Required action:
Across the whole listing, copy out every line that includes the string "toolbar".

Records to process:
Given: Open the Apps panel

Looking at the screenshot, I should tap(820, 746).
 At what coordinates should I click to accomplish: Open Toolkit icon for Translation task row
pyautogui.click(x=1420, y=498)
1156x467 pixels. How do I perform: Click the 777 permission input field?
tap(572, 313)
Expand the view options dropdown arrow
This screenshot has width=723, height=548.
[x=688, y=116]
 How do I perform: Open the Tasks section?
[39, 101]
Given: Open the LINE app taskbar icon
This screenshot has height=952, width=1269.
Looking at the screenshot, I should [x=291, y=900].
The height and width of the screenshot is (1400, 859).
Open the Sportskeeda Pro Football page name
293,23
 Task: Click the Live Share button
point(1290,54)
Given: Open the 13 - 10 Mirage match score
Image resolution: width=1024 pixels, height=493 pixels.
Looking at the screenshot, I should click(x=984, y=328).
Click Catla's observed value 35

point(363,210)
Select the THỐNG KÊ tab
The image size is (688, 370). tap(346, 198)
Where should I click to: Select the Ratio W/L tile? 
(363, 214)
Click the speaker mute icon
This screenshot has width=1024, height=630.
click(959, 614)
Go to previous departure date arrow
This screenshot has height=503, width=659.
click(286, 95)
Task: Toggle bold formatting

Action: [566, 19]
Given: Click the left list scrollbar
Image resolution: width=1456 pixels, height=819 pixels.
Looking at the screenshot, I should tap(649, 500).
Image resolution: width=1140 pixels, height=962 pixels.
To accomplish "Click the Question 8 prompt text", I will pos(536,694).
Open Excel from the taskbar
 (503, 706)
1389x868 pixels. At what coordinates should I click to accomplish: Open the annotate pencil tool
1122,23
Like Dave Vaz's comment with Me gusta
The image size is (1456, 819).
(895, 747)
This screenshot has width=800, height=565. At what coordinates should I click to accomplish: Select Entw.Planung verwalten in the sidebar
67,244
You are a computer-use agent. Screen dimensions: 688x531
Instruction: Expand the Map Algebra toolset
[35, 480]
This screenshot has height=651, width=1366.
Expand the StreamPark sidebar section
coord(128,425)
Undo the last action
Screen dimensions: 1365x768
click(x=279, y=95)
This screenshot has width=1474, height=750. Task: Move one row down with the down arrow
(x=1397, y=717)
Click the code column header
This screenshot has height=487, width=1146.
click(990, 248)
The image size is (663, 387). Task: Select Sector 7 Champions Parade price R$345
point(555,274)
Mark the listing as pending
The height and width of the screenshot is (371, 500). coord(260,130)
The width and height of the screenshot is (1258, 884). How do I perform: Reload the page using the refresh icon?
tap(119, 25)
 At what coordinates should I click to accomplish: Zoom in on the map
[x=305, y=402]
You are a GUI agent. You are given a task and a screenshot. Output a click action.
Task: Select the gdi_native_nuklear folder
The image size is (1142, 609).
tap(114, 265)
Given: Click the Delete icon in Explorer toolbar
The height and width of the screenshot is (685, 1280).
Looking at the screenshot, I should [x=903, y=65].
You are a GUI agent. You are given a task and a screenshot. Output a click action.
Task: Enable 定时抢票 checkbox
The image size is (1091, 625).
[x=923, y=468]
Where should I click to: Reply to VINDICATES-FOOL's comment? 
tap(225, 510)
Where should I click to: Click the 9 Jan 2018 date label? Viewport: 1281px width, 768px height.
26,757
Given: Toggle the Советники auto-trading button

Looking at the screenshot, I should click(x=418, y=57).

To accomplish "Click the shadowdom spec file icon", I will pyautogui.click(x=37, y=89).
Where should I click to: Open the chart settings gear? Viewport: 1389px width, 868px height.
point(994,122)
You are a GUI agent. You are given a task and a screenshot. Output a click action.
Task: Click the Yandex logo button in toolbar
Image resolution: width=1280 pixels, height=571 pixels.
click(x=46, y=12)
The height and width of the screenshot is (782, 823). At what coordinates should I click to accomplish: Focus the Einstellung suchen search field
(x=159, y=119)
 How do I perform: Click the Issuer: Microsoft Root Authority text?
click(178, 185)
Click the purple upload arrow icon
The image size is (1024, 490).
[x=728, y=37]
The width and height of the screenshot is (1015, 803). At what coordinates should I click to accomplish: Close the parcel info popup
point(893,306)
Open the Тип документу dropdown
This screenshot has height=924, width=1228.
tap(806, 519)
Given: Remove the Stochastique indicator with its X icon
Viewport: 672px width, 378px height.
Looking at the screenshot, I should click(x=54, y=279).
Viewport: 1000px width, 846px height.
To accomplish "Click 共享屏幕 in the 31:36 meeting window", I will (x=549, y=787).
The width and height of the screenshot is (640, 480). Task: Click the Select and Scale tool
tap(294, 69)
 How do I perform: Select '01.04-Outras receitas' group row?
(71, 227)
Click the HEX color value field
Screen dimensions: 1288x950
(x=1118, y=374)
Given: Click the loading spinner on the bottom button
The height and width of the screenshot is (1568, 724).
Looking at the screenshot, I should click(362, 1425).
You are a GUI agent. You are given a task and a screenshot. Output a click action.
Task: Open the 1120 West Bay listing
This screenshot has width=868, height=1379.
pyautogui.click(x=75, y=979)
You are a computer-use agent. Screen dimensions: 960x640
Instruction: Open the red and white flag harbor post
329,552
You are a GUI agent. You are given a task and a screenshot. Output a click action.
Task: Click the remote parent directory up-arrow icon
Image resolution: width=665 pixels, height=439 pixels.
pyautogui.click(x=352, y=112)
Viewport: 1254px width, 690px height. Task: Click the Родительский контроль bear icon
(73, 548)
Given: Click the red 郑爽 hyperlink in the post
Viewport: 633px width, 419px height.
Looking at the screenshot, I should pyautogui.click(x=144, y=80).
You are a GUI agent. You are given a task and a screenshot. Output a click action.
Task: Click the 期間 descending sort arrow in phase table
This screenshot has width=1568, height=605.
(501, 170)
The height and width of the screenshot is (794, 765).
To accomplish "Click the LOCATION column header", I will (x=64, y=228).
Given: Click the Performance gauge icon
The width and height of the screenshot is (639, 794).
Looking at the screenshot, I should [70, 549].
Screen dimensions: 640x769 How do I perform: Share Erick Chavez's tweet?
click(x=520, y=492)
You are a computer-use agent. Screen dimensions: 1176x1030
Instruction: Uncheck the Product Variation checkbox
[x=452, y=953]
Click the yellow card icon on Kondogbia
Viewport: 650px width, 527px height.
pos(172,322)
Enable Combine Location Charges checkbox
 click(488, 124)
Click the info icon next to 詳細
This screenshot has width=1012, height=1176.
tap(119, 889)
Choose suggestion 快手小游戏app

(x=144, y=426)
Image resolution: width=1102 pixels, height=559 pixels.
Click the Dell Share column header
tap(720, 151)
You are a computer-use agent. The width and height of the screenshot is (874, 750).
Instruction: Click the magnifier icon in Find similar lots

Solution to this task:
Given: Click the Delete icon in Explorer toolbar
Task: Click the Yandex logo button in toolbar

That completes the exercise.